Regarding when we change. I think this is case-by-case.

Can you expand on what you mean by this? My "plan" was to figure out which libraries/features we want this to apply to, then do it in Cosmos, first. Once that one is implemented perfectly, implement it for everything else the same way.

I favor separate functional tests over the modal idea.

Makes sense. Let's say that we have some tests (like Cosmos) that currently has some functional tests already written, but that are either mocked or skipped in CI. Does it make more sense to:

  1. Copy those tests into functional tests and leave the originals where they are, so they're easily found by developers writing related code so they can test against it, or
  2. Remove the mocked/skipped tests from their original location and place them under /FunctionTests where they're harder to find, but we avoid maintaining duplicate code?

I definitely favor #2 for tests that are skipped in CI, anyway. I'm less sure about moving mocked tests from other libraries; I think maybe this is where the case-by-case basis comes in.

I'm happy to make this all happen, whichever way we go. Ideally, we decide the case-by-case items ahead of time so that all of the adjustments go in one at a time, but all within one cycle (vs. having to re-convene between every PR).

mdrichardson commented 4 years ago

@johnataylor @cleemullins @mrivera-ms @stevengum

Do we have a direction we want to go with this? It's related to this issue which is tagged for R11, but I've been holding off on tackling it since any new tests will likely use some implementation of nock.

stevengum commented 4 years ago

Let's loop @joshgummersall in on this discussion. At the moment it seems like a spike/implementation will be done in botbuilder-js first, so he might have some valuable insight/pointers on JS/TS-specific implementations.

A valuable first pass might be setting something up for fetching tokens from AAD (for AppCredentials). There's only one HTTP request per AppCredentials subclass and it's a building block for the Conversations, Attachments and Token Service functional tests.
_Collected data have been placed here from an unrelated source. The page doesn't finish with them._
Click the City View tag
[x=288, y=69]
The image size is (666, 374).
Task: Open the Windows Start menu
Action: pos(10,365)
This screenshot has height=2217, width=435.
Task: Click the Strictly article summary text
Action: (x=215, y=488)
I'll defer to @johnataylor's and @joshgummersall's input, but option 2 or some variant of it sound reasonable to me.


As an aside, we'll have to update the code coverage reports/pipelines to include functional tests.

joshgummersall commented 4 years ago

I think I'm definitely in favor of moving to mocks over nocks where we can as long as we have some backup functional testing.

I think my preference, in order, is:

  1. Sinon (with sandboxing and sandbox.verify())
  2. Nock for programmatically expressing HTTP mocks (the record and playback functionality, while useful, tends to obscure the mocks (i.e. what input parameters to a function end up affecting the mocked request)
  3. Custom mocks/nocks/etc

This is all with the implicit understanding that we should have functional, end-to-end tests that exercise the real API endpoints to protect against drift.

mdrichardson commented 4 years ago

@joshgummersall That all makes sense to me. It seems like the best order tackle this might be something like:

  1. Get all of the functional tests we want
    • Is there something already being done here? I believe at some point during R11 there was some talk about a big push here, but I'm not in those circles.
  2. Go library by library and convert nock tests to sinon.
    • If there's any live tests, verify that they're covered by functional tests before converting to sinon. If they're not already covered, take them case-by-case and decide whether to keep them live, convert to mock, or both move to functional tests and create a mocked version
joshgummersall commented 4 years ago

I think that all sounds reasonable. I'll have a small PR with some common testing/Sinon/sandboxing functionality in the next day or two so perhaps hold off on rewriting anything with Sinon for now.